Pierre Bourdieu's concept of symbolic violence has proven especially helpful for my understanding of the ways in which the order of inequalities described thus far has become unquestioned and unchallenged, even by those most oppressed. Symbolic violence is the naturalization, including internalization, of social asymmetries. Bourdieu explains that we experience the world through doxa (mental schemata) and habitus (historically accreted bodily comportments) that are issued forth from that very social world and, therefore, make the social order—including its hierarchies—appear natural. Thus we misrecognize oppression as natural because it fits our mental and bodily schemata through which we perceive it. […] Symbolic violence acts within the process of perception, hidden from the conscious mind.
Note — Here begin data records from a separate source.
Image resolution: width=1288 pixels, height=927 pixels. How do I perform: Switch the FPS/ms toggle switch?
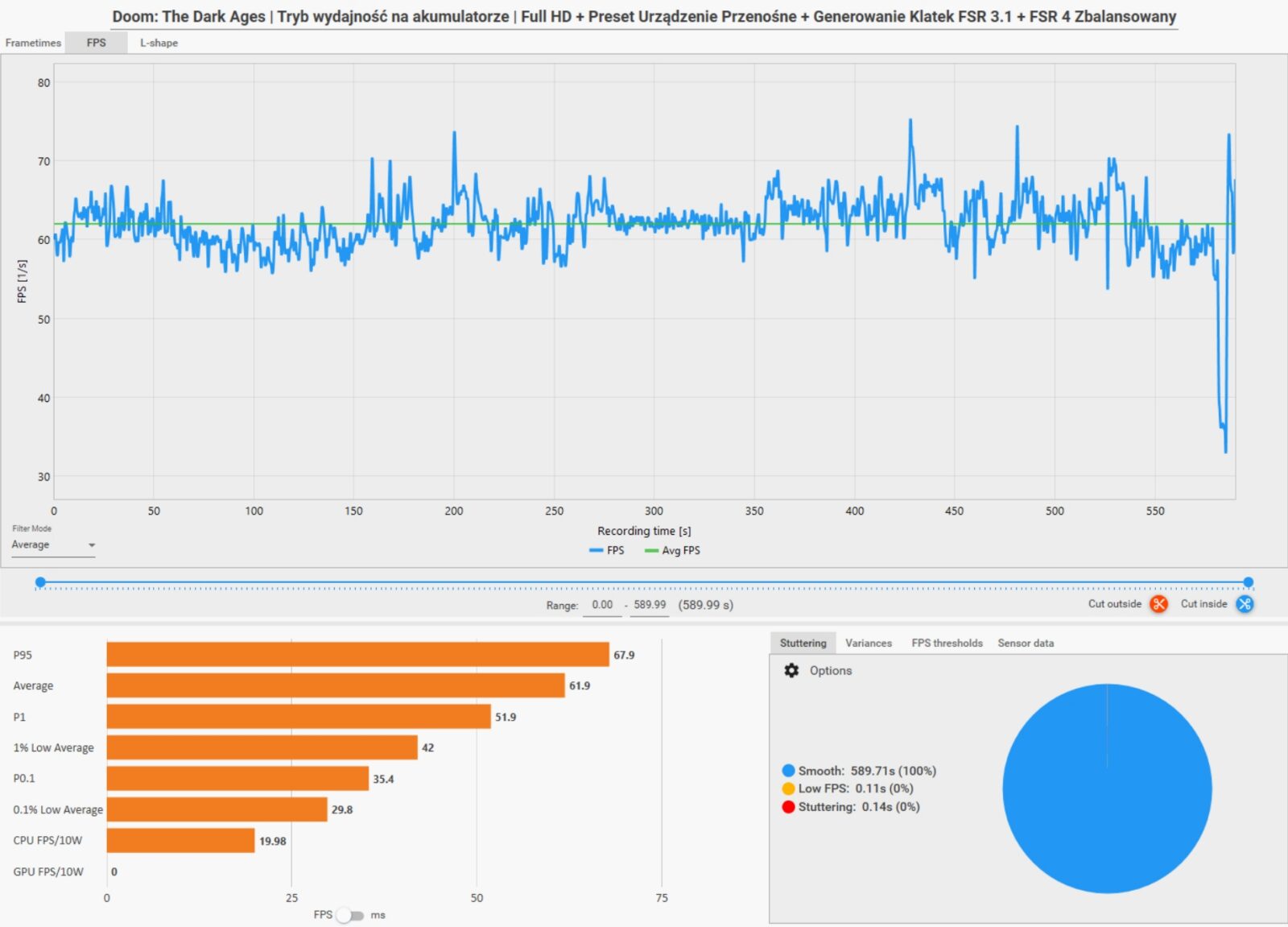[350, 915]
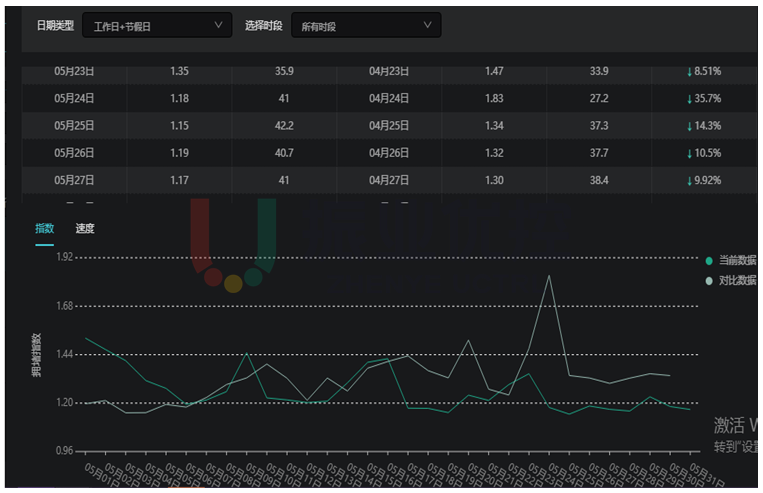Viewport: 763px width, 493px height.
Task: Click the 04月25日 comparison date cell
Action: pos(389,126)
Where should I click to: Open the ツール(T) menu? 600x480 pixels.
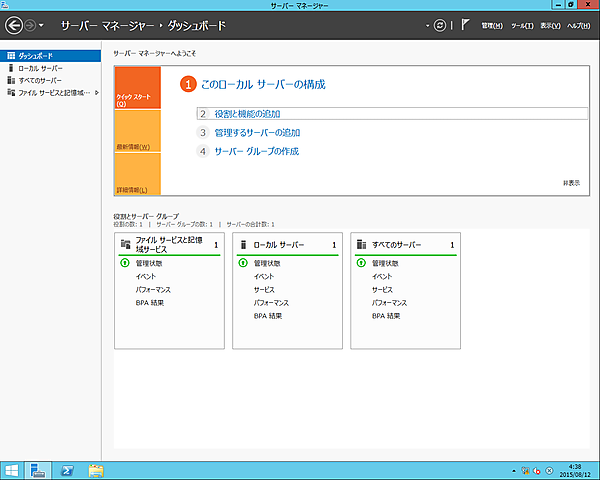521,24
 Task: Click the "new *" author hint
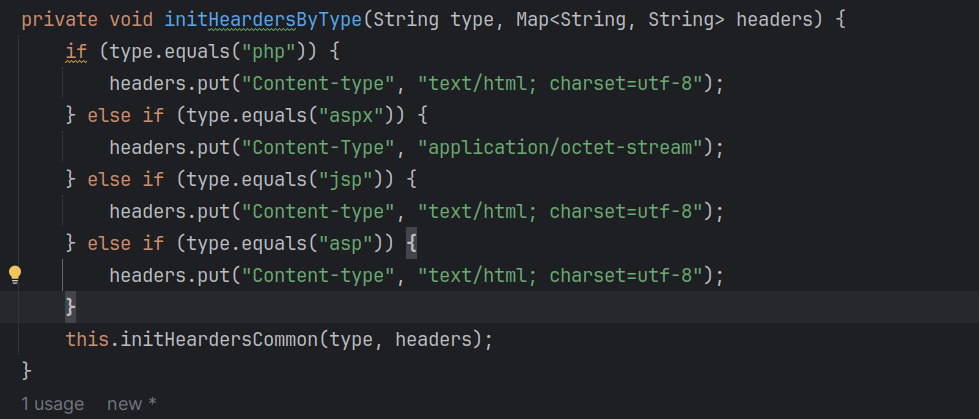pos(132,404)
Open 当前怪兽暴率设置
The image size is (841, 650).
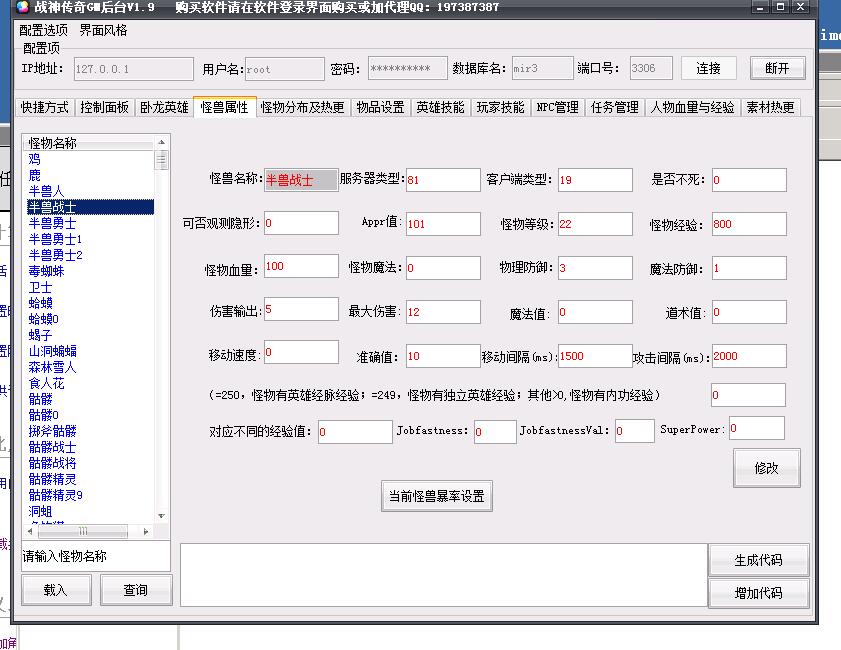pos(436,496)
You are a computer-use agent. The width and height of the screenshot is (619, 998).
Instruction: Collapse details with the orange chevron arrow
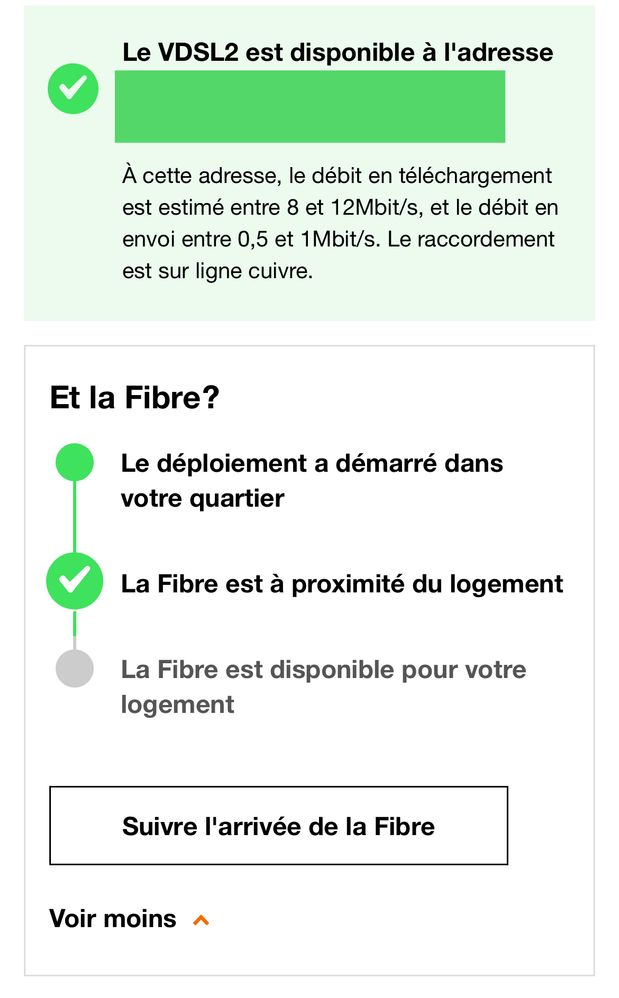(201, 919)
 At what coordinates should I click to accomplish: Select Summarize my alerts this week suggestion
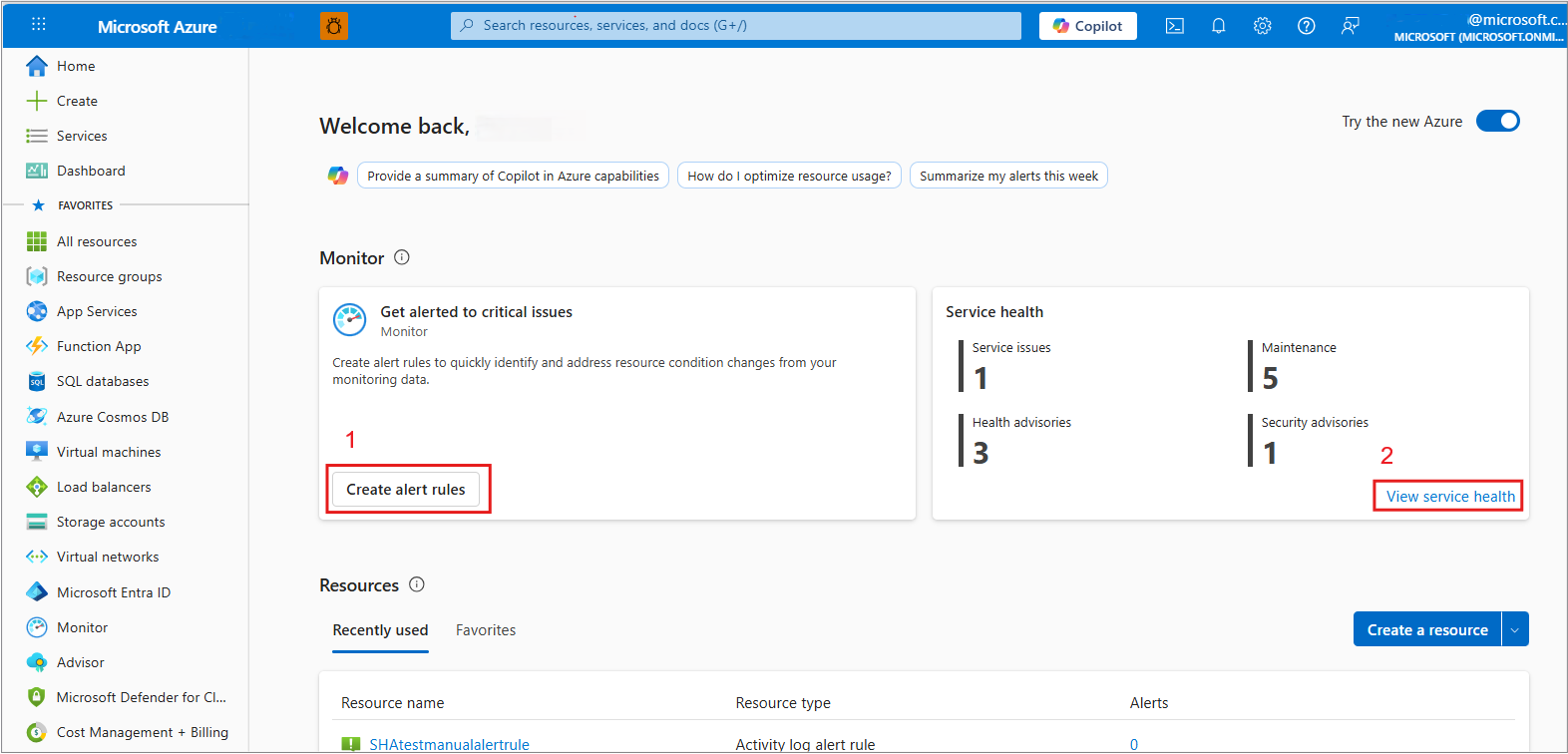1008,176
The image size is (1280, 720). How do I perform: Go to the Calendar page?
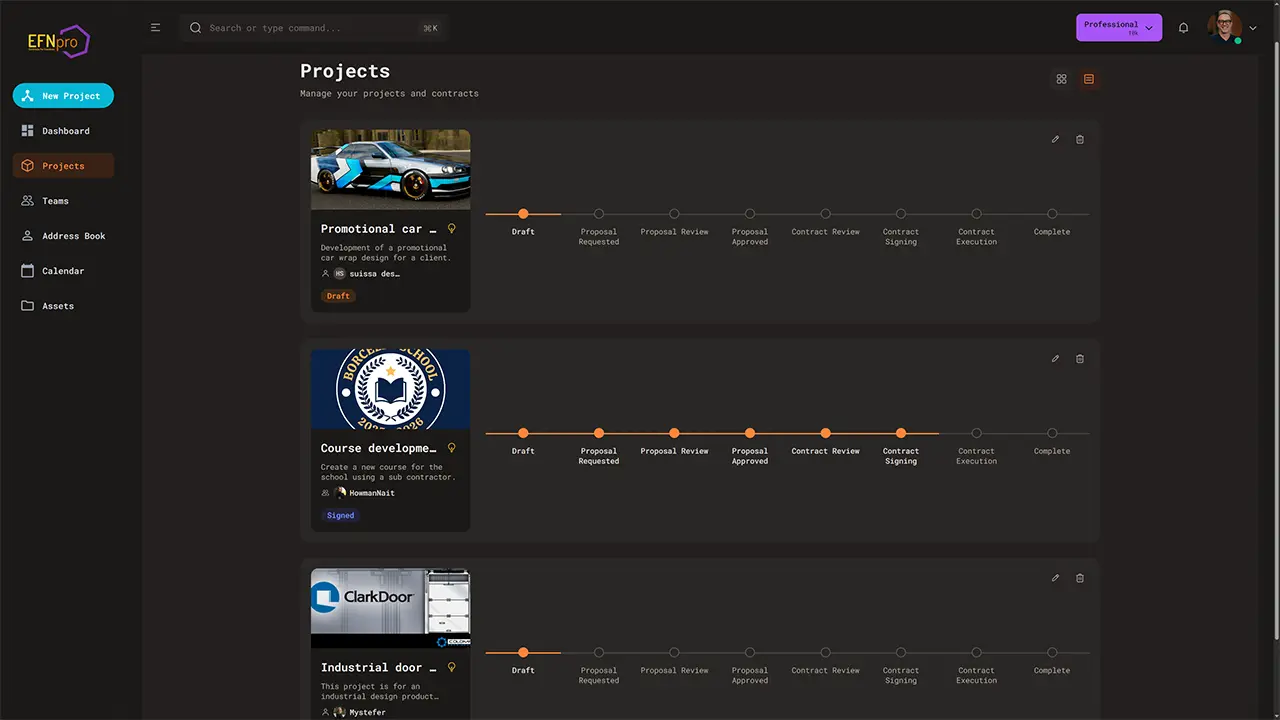(62, 271)
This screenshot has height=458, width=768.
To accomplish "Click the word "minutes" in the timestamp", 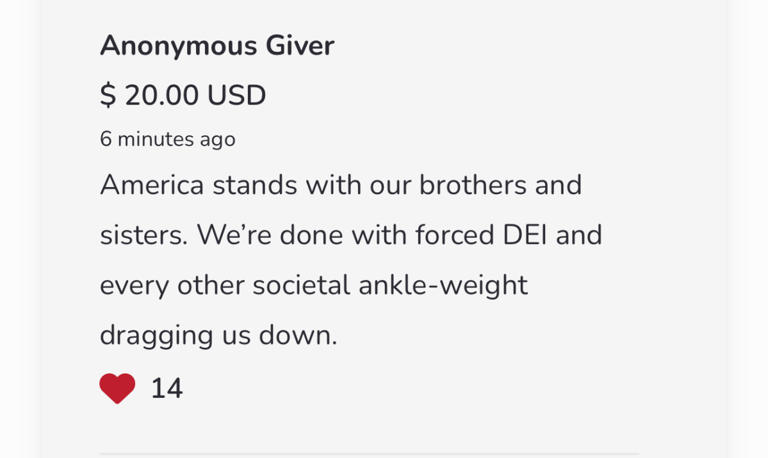I will pos(155,140).
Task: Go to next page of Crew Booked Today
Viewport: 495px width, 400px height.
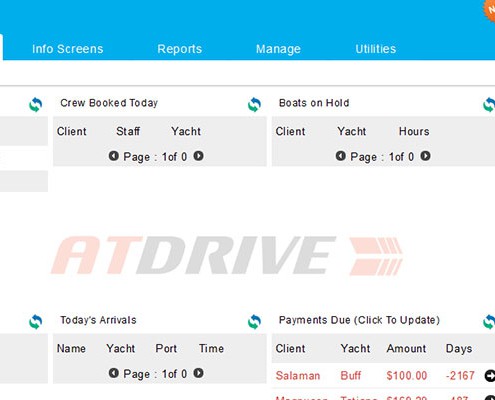Action: tap(198, 156)
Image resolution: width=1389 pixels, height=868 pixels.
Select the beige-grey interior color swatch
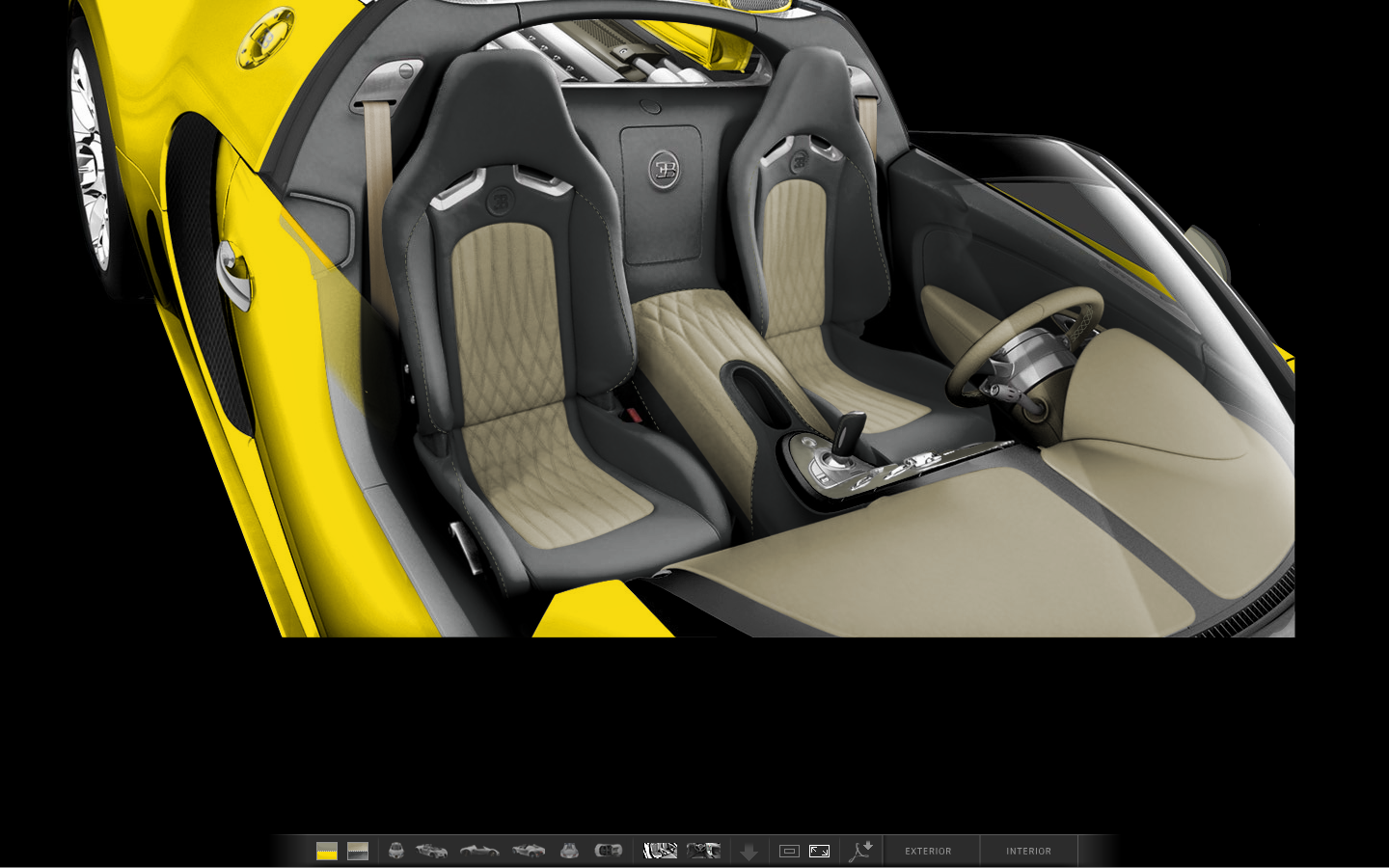pos(358,851)
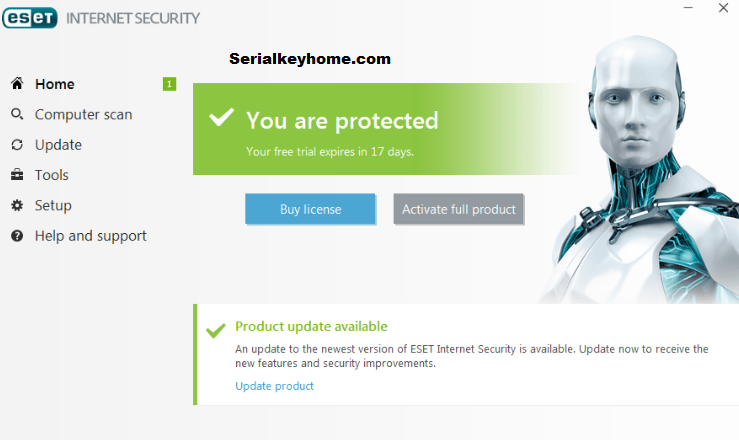Open the Computer scan section

83,114
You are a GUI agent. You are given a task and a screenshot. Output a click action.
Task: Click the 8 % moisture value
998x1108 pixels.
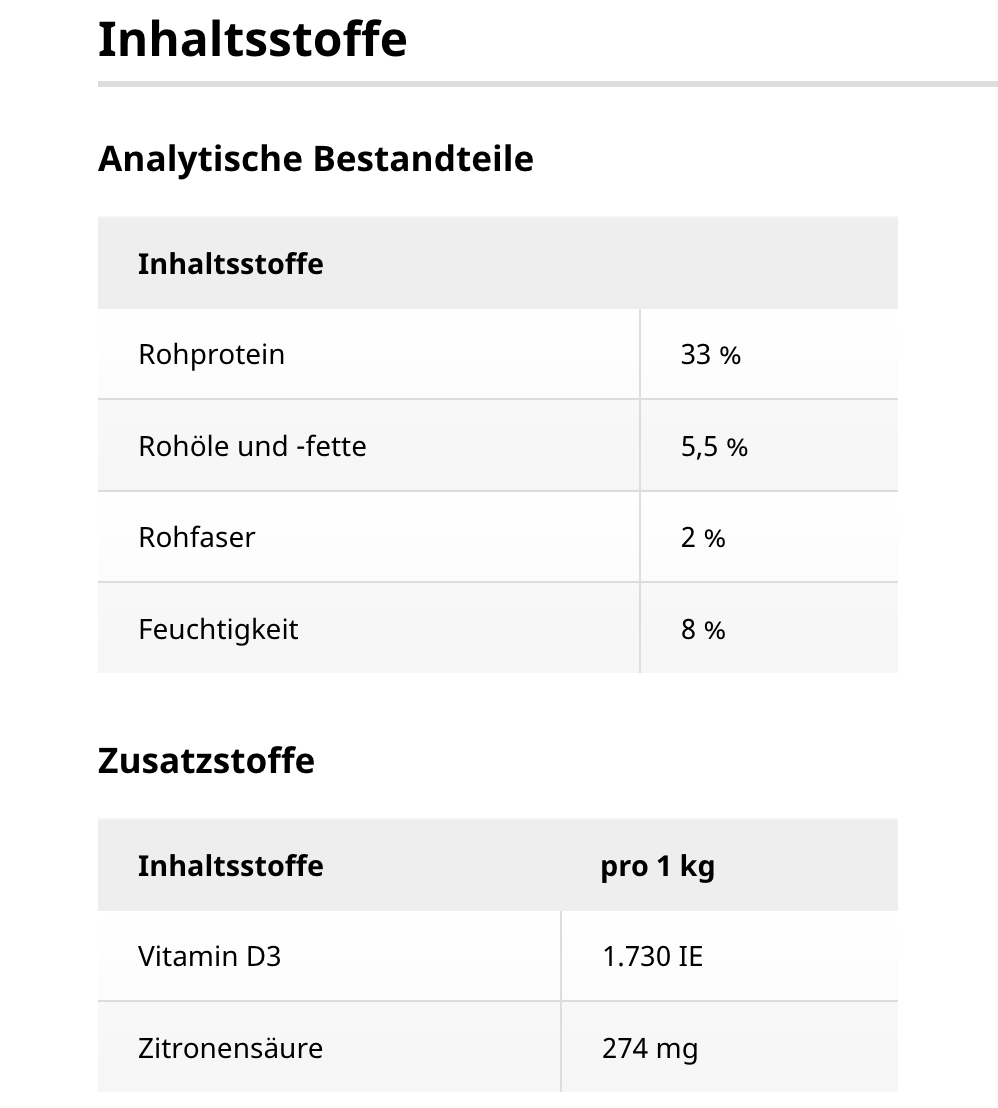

If we social scientists are to research, theorize, and confront socially structured suffering, we must join with others in a broad effort to denaturalize social inequalities, uncovering linkages between symbolic violence and suffering. In this way, the lenses of perception as well as the social inequalities they reinforce can be recognized, challenged, and transformed. This book endeavors to denaturalize ethnic and citizenship inequalities in agricultural labor, health disparities in the clinic, and biologized and racialized inequities in society at large.
If health professionals responded to sickness by treating not only its current manifestations but also its social, economic, and political causes, we could create a realistically critical public health and a "liberation medicine." This latter term alludes to liberation theology, in which a reflective engagement with those who are poor and suffering leads to new ways of thinking and practicing theology in order to achieve social justice. While there is genuine need for the skills of narrowly trained, competent biomedical physicians, I am convinced this is not enough.
As shown by the health care experiences of Abelino, Crescencio, and Bernardo, medical skills practiced without recognition of the social structures causing sickness are doomed to address only the downstream, biological and behavioral inputs into disease. This leads to ineffective health care at best and complicit, injurious health care at worst.
Globally, and perhaps most important, the formation of broad coalitions of people is necessary in order to envision and work for a more equitable international economy such that people would not be forced to leave their homes to migrate in the first place.